Mi amigo, atónito, guardó silencio unos segundos. Luego, soltando una carcajada, exclamó:
-Entonces, ¡quizás lo que defina a los vivos sea nuestra capacidad de olvidar a los muertos! Aunque también deberíamos pensar que algún día nos harán lo mismo a nosotros.
Encogiéndome de hombros, respondí:
-Tal vez sea una manera inconsciente de asegurarnos de que el pasado no nos esclavice. O simplemente, seamos demasiado descuidados.
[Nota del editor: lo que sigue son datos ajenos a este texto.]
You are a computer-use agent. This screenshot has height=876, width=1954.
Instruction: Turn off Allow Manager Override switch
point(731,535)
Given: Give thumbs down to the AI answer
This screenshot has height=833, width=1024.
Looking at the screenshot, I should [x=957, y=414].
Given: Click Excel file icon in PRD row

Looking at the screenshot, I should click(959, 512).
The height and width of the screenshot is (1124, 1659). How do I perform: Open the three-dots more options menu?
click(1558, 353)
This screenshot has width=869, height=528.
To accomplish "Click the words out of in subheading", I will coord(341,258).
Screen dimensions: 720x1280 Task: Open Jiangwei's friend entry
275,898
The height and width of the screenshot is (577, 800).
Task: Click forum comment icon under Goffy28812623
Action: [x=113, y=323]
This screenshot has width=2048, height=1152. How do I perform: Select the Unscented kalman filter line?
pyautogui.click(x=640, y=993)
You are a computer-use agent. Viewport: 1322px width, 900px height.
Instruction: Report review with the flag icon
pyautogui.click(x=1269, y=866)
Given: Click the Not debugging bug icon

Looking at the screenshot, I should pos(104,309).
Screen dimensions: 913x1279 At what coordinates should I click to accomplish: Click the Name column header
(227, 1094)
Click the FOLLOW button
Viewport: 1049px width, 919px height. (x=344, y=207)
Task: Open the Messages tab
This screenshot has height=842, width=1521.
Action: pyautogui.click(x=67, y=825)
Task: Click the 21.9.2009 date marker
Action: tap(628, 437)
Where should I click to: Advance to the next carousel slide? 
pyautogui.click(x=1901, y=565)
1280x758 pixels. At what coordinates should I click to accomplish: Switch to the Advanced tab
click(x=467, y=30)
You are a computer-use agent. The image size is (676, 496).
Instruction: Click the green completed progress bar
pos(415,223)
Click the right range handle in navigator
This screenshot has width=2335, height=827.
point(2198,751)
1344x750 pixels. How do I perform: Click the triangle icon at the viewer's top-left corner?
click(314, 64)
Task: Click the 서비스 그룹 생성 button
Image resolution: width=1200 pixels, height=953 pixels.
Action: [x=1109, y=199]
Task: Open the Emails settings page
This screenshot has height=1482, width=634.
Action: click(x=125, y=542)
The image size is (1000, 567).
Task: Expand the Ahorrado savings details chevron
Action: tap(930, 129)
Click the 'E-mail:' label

Salimos del templo riéndonos de esa tendencia, tan humana, o inhumana, según se mire, de olvidar a los muertos. Mientras el sol se ponía anunciando la muerte del día, comprendimos que, aunque la historia pueda perderse, las conversaciones y reflexiones acerca de ella siempre acaban rescatándola. Y así, continuamos debatiendo sobre las grandezas y miserias de la humanidad, conscientes de que algún día no solo nuestros restos, sino nuestras propias palabras se perderían en el viento, como ha sucedido con las de tantos otros, poetas o no, antes que nosotros.